Tag des Versuchstieres

Stringent das RRR-Prinzip in Hessen umsetzen, zukunftsfähige Forschung unterstützen.

Anlässlich des Tages des Versuchstieres bittet die Landestierschutzbeauftragte die hessische Landesregierung, gemäß ihres Koalitionsvertrages das in der Tierversuchsrichtlinie 2010/63/EU verankerte  3R-Prinzip (Refine, Reduce, Replace) zum Ausstieg aus der Methodik der Tierversuche, nachdrücklich und konsequent zu verfolgen.

Dazu gehört insbesondere der politische Einsatz für die Anerkennung von Ersatzmethoden in deutschen, europäischen und weltweiten gesetzlichen Vorschriften: „Es kann nicht sein“, so Martin heute in Wiesbaden, „dass anerkannte, validierte Ersatzmethoden erst nach langen Jahren in solche Regularien Eingang finden - und dann zuweilen nicht einmal die entsprechenden Tierversuche ganz ersetzen, sondern nur zusätzlich durchgeführt werden können. Hier braucht es stringenten politischen Willen, um zeitgemäß Prüfmethoden endlich rasch gesetzlich anzuerkennen!“

Martin begrüßt ausdrücklich die im Koalitionsvertrag bestätigte Beibehaltung der Stiftungsprofessuren für 3R-Verfahren an den Unis Frankfurt und Gießen.
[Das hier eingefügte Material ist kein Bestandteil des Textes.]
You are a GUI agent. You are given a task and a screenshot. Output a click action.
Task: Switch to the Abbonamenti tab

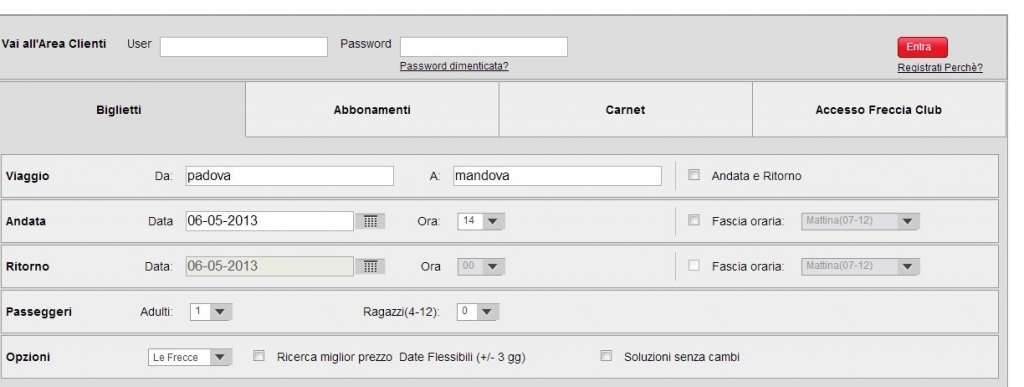pyautogui.click(x=372, y=110)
Dazu Martin weiter: „Es ist erfreulich, dass die Landesregierung dort erarbeitete Vorschläge konsequent vorantreiben will. Von besonderer Bedeutung ist dabei  die Etablierung zukunftsweisender Aus-, Fort- und Weiterbildungsmaßnahmen für Studenten und junge Wissenschaftler. In den Studiengängen Medizin, Veterinärmedizin und Pharmazie ist die Ausbildung an Alternativmethoden genauso fest zu verankern, wie an Methoden zur Minimierung des Tierleids. Ausreichende Finanzmittel zur zeitnahen Bearbeitung konkreter wissenschaftlicher Projekte müssen den RRR Professuren natürlich auch zur Verfügung stehen“.

Als eine beispielhafte Methode, die unterstützt zu werden sollte, hob die LBT  Organchips hervor.
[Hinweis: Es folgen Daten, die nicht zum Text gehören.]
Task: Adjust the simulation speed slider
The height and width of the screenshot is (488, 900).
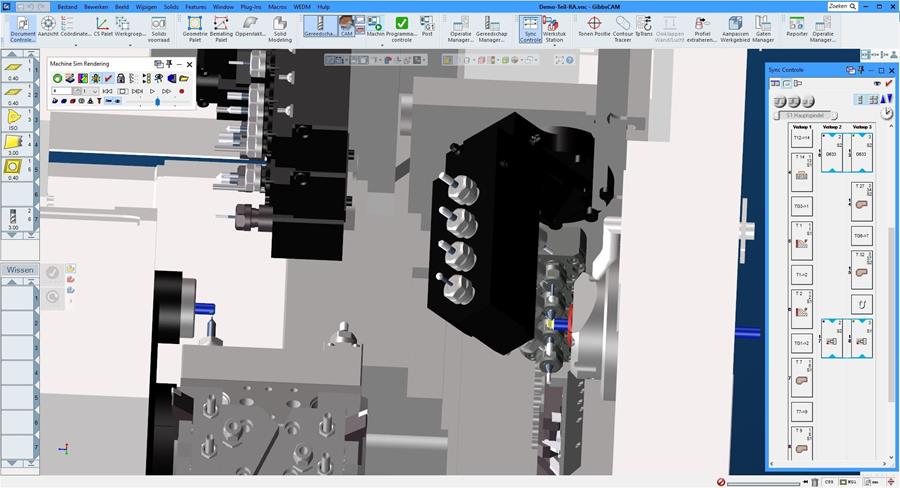Action: tap(156, 101)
„Diese Alternative ermöglicht letztlich, anders als jeder Tierversuch, passgenaue individuelle Therapien. So stellt man sich moderne, zukunftsweisende Forschung vor“, fügt Martin hinzu.

Hintergrund:
Zur Erprobung von Medikamenten ist der Tierversuch heute noch die übliche Methode.
Aber die Übertragung der Ergebnisse von Tieren auf den Mensch ist unzulänglich, es sind kaum Vorhersagen zur Wirksamkeit möglich. Auch deshalb gilt es, neue moderne wissenschaftliche Ansätze verstärkt zu verfolgen. Dabei steht der RRR Ansatz im Vordergrund.
Als Refinement bezeichnet man solche Versuchsansätze, die das Leiden der noch benötigten Versuchstiere minimieren. Mit Reduction wiederum ist die Minimierung der Anzahl an Versuchstieren durch Optimierung und ein kluges Versuchsdesign gemeint. Unter den Oberbegriff Replacement fasst man Maßnahmen zusammen, die zu einem Ersatz von Tierversuchen (etwa durch Benutzung von Organchips, von Zellkulturen oder durch Computersimulationen) führen.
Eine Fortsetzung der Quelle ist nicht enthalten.